For anyone following Israel-related events, the year 2010 would be remembered by one word: Delegitimization.
Just half a year ago, no one knew the meaning of this word or how to pronounce it. As the year comes to an end, people use it freely. They have a very little understanding about what it means in action and how to combat this process. It sounds good, as much as “Israel is Apartheid” became a commonplace statement with Israel’s haters.
In Israel “Delegitimization” became a magic word. It seems all the ills of the world are directed at “delegitimizing Israel.” Her enemies though do not use the word. They act and undermine the very existence of the Jewish nation.
First, allow me to define “Delegitimization,” so that we are on the very same page. This is a process on multiple fronts that denies the right of Israel to exist as a Jewish nation. It blames anything bad on Jews and Israelis often calling them Zionists and Occupiers. It plants in our minds the notion that ridding the world of Jews is beneficial for they only bring evil to the world.
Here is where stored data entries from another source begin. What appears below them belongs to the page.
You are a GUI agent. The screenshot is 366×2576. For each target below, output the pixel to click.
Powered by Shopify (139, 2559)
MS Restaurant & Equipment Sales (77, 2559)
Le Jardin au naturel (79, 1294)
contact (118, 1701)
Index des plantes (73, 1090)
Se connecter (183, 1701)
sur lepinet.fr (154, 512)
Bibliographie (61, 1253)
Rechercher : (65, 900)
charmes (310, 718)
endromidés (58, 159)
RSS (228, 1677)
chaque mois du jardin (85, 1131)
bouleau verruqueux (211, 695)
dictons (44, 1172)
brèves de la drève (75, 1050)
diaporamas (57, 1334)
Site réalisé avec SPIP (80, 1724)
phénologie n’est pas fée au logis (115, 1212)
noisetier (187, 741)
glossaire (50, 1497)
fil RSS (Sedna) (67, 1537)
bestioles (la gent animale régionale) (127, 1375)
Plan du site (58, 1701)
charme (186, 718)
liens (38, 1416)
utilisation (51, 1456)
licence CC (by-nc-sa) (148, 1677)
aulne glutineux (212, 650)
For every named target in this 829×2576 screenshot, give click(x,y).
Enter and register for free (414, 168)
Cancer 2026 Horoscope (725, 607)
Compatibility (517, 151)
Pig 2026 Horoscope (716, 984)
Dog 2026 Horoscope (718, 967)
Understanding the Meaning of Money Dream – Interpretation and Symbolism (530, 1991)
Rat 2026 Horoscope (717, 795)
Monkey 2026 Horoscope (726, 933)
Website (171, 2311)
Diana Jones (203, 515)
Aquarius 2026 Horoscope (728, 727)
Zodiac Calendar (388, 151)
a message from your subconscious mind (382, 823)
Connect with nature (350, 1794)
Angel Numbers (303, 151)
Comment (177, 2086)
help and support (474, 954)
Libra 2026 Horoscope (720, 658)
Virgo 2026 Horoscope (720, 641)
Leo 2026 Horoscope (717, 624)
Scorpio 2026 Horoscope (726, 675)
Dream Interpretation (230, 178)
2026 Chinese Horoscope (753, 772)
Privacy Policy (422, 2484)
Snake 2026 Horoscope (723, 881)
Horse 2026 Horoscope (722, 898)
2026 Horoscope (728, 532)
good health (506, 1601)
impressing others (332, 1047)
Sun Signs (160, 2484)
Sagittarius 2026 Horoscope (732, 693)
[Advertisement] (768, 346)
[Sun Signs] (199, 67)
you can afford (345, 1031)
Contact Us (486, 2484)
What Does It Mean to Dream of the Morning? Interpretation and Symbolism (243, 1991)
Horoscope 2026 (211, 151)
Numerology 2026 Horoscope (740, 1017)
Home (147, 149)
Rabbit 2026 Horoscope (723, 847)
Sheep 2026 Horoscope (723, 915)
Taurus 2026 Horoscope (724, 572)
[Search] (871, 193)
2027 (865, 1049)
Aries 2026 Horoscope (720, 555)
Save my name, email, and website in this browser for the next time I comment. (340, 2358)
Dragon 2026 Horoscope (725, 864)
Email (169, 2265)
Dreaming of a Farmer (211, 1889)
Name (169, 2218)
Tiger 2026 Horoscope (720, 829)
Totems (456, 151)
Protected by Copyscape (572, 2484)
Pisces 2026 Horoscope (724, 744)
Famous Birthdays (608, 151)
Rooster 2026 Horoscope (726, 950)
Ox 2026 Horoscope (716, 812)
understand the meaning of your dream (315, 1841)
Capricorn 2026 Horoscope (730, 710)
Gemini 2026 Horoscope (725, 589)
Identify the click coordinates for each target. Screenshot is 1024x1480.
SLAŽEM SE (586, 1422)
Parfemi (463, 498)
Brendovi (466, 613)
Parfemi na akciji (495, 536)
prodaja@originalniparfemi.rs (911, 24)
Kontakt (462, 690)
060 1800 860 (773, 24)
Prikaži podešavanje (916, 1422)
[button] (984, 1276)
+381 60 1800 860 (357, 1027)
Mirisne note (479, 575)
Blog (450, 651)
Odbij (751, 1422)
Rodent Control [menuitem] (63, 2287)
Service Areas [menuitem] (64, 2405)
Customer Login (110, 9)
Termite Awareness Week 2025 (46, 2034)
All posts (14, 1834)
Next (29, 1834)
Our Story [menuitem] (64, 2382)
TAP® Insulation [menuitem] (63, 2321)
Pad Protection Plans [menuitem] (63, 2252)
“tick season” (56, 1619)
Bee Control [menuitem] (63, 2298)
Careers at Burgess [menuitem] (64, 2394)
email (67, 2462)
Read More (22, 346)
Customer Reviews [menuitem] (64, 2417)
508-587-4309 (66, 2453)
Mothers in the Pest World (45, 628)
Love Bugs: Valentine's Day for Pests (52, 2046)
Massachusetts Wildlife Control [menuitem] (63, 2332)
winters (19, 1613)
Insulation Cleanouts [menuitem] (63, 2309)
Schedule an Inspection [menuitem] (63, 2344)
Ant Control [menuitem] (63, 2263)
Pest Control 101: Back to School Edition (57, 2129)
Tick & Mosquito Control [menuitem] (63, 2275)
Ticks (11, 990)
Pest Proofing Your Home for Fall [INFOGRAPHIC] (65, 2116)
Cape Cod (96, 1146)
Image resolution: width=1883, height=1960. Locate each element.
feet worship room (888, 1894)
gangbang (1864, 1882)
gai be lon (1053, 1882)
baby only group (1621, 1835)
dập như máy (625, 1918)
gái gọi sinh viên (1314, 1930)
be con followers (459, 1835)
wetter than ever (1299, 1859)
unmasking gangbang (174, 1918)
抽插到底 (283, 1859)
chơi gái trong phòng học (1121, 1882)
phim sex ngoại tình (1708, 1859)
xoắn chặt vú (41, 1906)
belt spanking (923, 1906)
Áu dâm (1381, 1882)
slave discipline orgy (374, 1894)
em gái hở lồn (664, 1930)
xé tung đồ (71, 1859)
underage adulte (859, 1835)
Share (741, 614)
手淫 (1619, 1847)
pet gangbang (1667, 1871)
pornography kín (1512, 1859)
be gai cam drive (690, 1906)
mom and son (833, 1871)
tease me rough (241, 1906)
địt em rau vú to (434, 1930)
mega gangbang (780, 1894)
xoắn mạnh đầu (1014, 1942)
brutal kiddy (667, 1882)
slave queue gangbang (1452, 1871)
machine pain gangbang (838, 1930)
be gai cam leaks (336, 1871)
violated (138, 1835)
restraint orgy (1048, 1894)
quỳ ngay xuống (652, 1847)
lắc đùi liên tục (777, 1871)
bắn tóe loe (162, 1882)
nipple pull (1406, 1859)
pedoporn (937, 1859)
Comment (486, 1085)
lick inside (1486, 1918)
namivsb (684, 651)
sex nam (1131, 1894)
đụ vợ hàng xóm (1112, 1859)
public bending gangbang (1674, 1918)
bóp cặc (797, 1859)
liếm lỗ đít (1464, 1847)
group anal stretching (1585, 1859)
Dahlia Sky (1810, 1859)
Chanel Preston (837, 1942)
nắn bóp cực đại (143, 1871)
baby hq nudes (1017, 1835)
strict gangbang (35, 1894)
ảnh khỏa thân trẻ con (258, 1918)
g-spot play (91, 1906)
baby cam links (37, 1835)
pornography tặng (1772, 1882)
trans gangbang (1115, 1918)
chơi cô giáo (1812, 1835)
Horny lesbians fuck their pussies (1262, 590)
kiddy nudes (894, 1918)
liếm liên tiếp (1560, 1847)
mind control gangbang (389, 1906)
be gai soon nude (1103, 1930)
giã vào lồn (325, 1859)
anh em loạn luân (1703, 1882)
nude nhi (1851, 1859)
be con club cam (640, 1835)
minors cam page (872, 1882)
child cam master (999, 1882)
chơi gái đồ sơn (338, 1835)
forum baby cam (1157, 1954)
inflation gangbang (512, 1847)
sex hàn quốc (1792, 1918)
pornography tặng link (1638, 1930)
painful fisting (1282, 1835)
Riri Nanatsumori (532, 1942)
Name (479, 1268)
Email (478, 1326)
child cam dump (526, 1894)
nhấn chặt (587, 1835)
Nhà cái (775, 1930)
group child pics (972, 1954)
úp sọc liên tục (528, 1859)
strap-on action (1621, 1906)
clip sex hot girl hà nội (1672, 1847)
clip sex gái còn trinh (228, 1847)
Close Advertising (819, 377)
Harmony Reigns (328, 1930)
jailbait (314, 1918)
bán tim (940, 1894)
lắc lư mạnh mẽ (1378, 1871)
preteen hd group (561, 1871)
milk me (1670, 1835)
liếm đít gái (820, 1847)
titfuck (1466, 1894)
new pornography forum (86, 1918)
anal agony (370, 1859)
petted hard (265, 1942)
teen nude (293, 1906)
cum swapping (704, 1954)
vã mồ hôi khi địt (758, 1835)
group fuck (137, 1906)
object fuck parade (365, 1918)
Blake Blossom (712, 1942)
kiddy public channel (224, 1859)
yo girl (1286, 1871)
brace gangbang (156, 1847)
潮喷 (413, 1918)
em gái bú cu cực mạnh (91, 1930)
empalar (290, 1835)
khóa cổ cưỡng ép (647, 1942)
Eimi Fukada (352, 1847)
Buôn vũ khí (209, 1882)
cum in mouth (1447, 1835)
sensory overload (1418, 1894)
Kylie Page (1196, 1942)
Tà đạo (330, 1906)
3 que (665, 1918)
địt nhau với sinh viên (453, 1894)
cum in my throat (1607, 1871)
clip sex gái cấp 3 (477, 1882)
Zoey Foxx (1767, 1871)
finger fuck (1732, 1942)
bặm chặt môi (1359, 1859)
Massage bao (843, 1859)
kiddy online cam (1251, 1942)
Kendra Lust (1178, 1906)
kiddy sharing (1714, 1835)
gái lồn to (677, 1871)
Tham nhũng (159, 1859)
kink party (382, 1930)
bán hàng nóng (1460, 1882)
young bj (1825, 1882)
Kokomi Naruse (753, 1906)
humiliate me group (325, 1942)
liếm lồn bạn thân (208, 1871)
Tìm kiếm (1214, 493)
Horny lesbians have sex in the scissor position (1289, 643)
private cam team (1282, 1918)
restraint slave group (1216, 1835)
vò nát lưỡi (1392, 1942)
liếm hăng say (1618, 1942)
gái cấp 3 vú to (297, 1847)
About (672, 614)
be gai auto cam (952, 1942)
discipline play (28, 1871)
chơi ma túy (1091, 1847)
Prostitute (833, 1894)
Delegitimazation is the new code word for anti-Semitism. It has replaced the word “restricted” in polite conversations and belies little of its dangerous and frightening implications or very purpose: to destroy the Jewish people.
Its clever effect of attacking a nation in lieu of the individual Jew is clearly the new secret weapon of the hoards of Jew haters that populate today’s world.
In many ways, by dehumanizing the Jews, it becomes acceptable and thinkable to harm them. Homicide bombings in weddings and other gatherings, missiles directed at civilian populations.
Most cannot understand how the Germans acquiesced to hundreds of thousands of people being burned, shot dead or gathered to perish in ghettos and concentration camps. While life just a few blocks away continued. People went to restaurants and the opera or for weekend excursions to the country where their children played and completely ignored what they did not want to see, smell or experience.
Is anything different today? No, we are nearing a point of eruption, and then all the hatred will surface, having no bounds, no stops. Will Israel, the designated shelter and safe haven of some eight million Jews living outside of Israel, be able to protect her six million Jewish residents and fulfill her role and obligation toward world Jewry?
As it stands now, Israel will be unable to carry out her obligations. New leadership must rise to lead Israel from the darkness that will engulf her and the world into light.
“Delegitimization” is today’s most valuable commodity in politics. Then the person in charge of the Ministry that is supposed to combat it must be not only influential, but also detrimental to the successful accomplishment of that destruction mission.
As one graduates to a higher level, one realizes that Israel is not the main figure in this little pretend play. She only has a supporting role to highlight the plight of the Palestinians.
The only image that was implanted in our collective minds is the understanding that Israel as one of the strongest militaries in the world that is preventing the Palestinian refugees from returning to their rightful homes, land and capital.
The desert and the camels are part of the picture in which Israelis are bad and the Palestinian-David is the underdog. Understand this, fight this, and you will start understanding what “Delegitimization” is all about.
The following can and should all take place in Israel: fundraising, legislation to combat anti-Israeli actions stemming from within Israel and the flow of funds supporting these activities and other defensive and offensive measures. Instead, Israeli officials come here to the U.S. and ask for help.
Israel will continue suffering greatly until Israelis, as one, start fighting back.
Israel and the Jewish people need someone to lead by example. Somebody who can take the helm and move us to a safe harbor. At the moment, we are sailing deeper and deeper into the freezing waters of the iceberg-dotted arctic waters while music plays on board our Titanic.
On the upper decks, empty words provide a false sense of protection, a false pretense of action that is either meaningless or nonexistent and a false promise of hope for a future that is becoming darker by the minute.
The picture painted is depressing and hopeless, so let us all join one of the celebratory events for the foreign guests. Between the handshakes and photo opportunities, the wine and hors d’oeuvres, the main course and desserts with Cognac sipping, we will undoubtedly feel relaxed and at ease. Perhaps that will be the time to speak up and take aim at the madness.